PCR増幅が終了した後、96ウェルプレートをドップレット分析装置に置いてFAM/HEXチャネルを選択してシグナルを読み取る。
【0134】
データ分析
Bio-Rad社のQuantaSoftデジタルPCR分析ソフトウェアを用いてデータ分析を行い、結果を
図4に示す。ここで、「A02」はテンプレートなし対照(NTC)の検出結果であり、「A03」は陰性対照(Neg)の検出結果であり、「F01」は擬似臨床サンプルの結果である。本発明の方案はddPCR検出プラットフォームで陰性対照及びテンプレートなし対照においていずれも非特異的増幅がなく、H1975サンプルにおいてT790Mフラグメントを特異的に識別することができる。
【0135】
比較例2
前述した実施例3において、上流プライマー及び下流プライマーはいずれもEGFR遺伝子20エクソン点突然変異を特異的に識別する。本発明の方案の変異型F、変異型Rはいずれも該変異部位を特異的に識別する。二つのプライマーがいずれも変異遺伝子を特異的に識別する場合及び単一のプライマーのみが点突然変異遺伝子を特異的に識別する場合の検出効果上の区別を考察するために、以下の実験を行った。
【0136】
サンプルの作製
野生型テンプレート(HEK-293T細胞株DNA)及び変異型テンプレート(NCI-H1975細胞株DNA)の作製過程は実施例3と同じである。二種類のテンプレートを異なる割合で混合し、EGFR遺伝子T790M点突然変異を含有する高値サンプル(理論濃度150コピー/μL)、低値サンプル(理論濃度15コピー/μL)を得る。同時に断片化野生型DNAを使用して陰性対照(Neg)を作製し、TE Bufferを使用してテンプレートなし対照(NTC)とする。
【0137】
プライマーの設計
二つのプライマーがいずれも点突然変異を特異的に識別する方案は表10の設計を採用する。単一のプライマーが点突然変異を特異的に識別する方案は表11に示す設計を採用する。
【0138】
【0139】
表11における変異型上流プライマー及び野生型上流プライマーは、表10と同様である。なお、一組の下流プライマーを設計しており、これらの下流プライマーは点突然変異を特異的に識別しない。
【0140】
二種類の方案はいずれも同様の変異型上流プライマー及び野生型上流プライマーを採用しているが、異なる変異型下流プライマー/下流プライマーにより、対応する標的配列の長さが異なり、具体的には表12に示すとおりである。
【0141】
【0142】
反応系の作製は表13に示すとおりである。
【表13】
【0143】
作製された測定対象テンプレートを含有する20μLの反応液を金属浴に置き、95℃で1min変性した後、直ちに2~8℃の冷蔵庫に2~3min置く。
【0144】
冷却された20μLのPCR反応液をドップレット発生カードのサンプル孔に添加し、次にドップレット発生カードのオイル孔に70μLのドップレット発生オイルを添加し、最後にシールストリップを用いてドップレット発生カードをシールする。
【0145】
作製されたドップレット発生カードをドップレット発生器に入れ、ドップレットの生成を開始する。約2分間後、ドップレットの作製が完了し、カードスロットを取り出し、最上列の孔から約40μLのドップレットを96ウェルPCRプレートに注意深く移動する。
【0146】
増幅読み取り
96ウェルプレートに膜封止処理を行った後、PCRサーマルサイクラーに置いてPCR増幅を行う。使用される手順は以下のとおりである。95℃で10分間予備変性する。94℃で30秒変性し、56℃でアニーリングして60秒延伸し、合計で48個のサイクルを行う。98℃で10分間不活化する。10℃で反応を終了する。

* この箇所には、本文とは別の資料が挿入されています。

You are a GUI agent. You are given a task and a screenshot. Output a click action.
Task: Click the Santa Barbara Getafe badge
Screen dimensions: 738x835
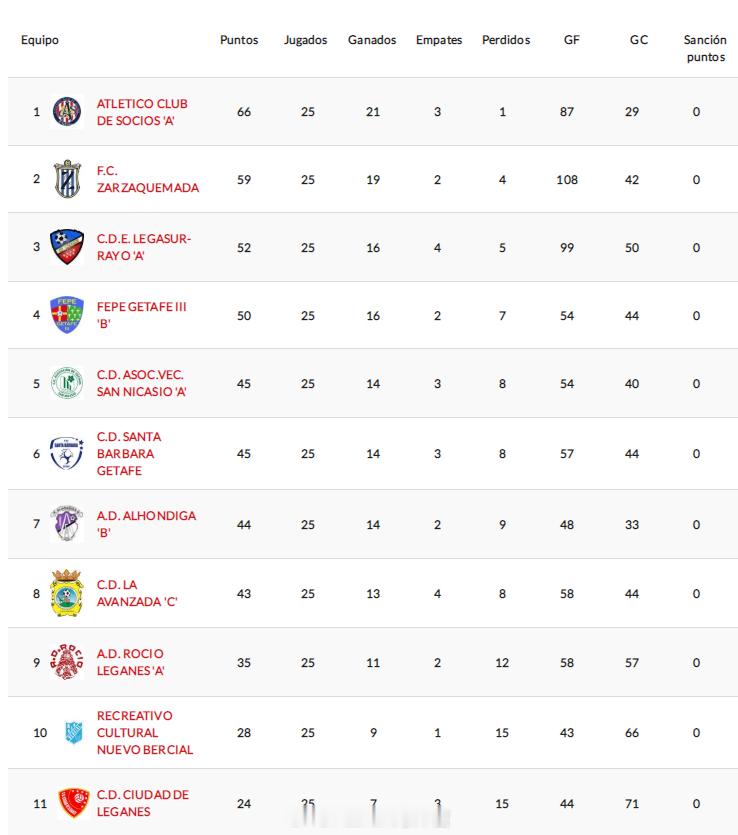click(x=67, y=453)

PCR増幅が終了した後、96ウェルプレートをドップレット分析装置に置いてFAM/HEXチャネルを選択してシグナルを読み取る。
【0147】
データ分析
QuantaSoft分析ソフトウェアを用いて蛍光シグナルの強度、数を分析し、EGFR遺伝子20エクソンT790M変異型のコピー数及び濃度を得て、結果は表14に示すとおりである。
【0148】
【0149】
表14から分かるように、標的配列の断片が短いほど、サンプル定量に対する能力が高くなり、すなわちT790M変異型断片を検出する能力が高くなる。
【0150】
表14におけるデータを線形回帰分析し、分析結果は
図5に示すとおりである。変異型高値サンプル、低値サンプルを検出する場合、その検出能力は標的配列の長さと負の相関を呈することが分かる。標的配列が短いほど、変異型断片が多く検出され、検出能力が高くなり、逆に、検出能力が低くなる。